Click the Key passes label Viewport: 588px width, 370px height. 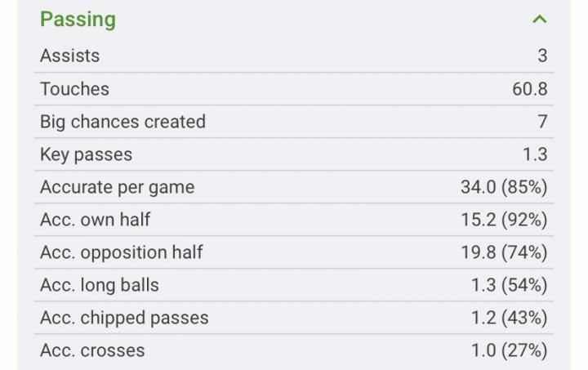coord(86,154)
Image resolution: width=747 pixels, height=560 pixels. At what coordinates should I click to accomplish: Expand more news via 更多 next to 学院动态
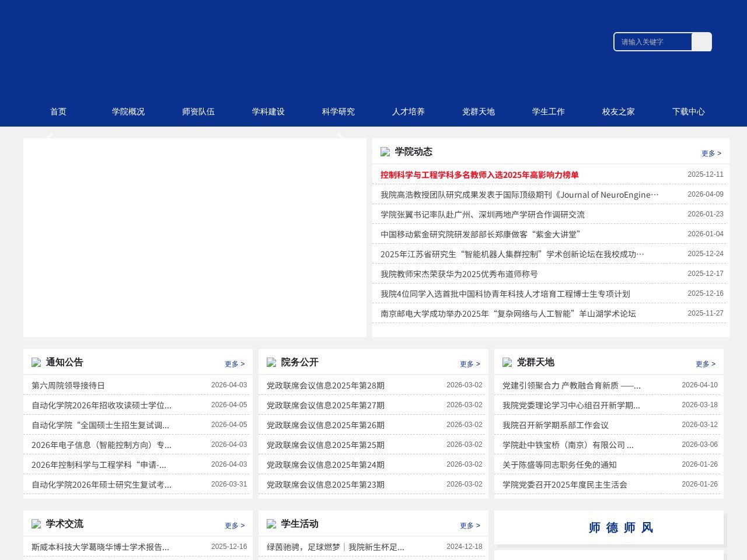click(x=711, y=153)
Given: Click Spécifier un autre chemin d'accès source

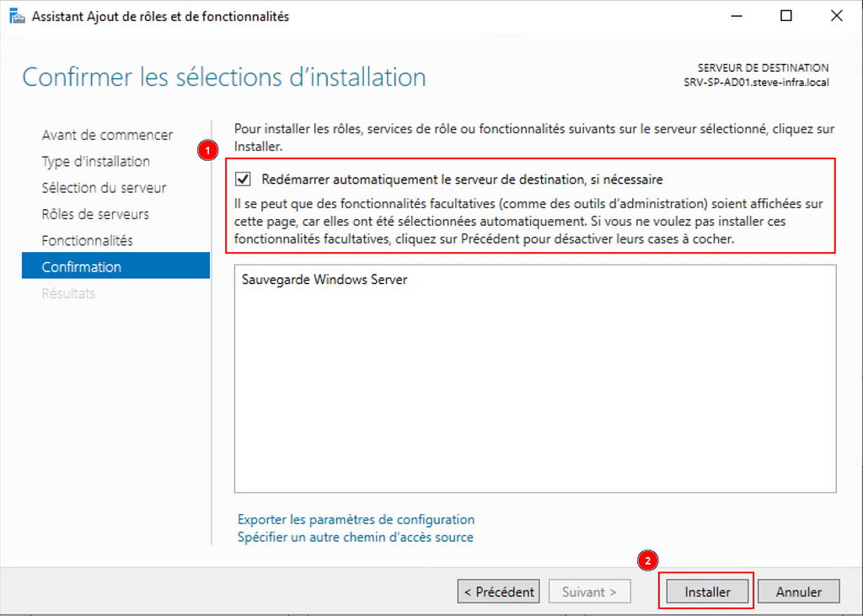Looking at the screenshot, I should pyautogui.click(x=355, y=537).
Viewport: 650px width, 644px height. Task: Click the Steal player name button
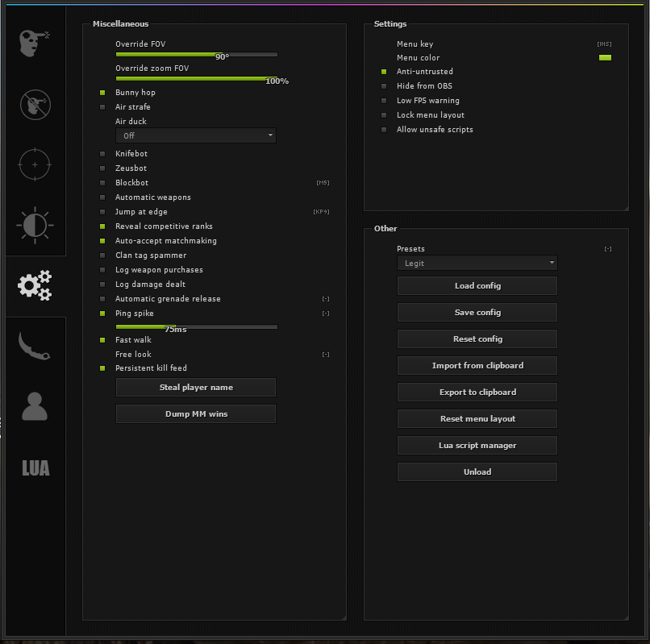(x=196, y=388)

----

● Aim of the task
Pick up at the line containing "Viewport: 650px width, 644px" and copy each line exactly until the data ends, including that last line; copy no pictures.

● Response
Viewport: 650px width, 644px height. Task: Click the Steal player name button
(x=196, y=388)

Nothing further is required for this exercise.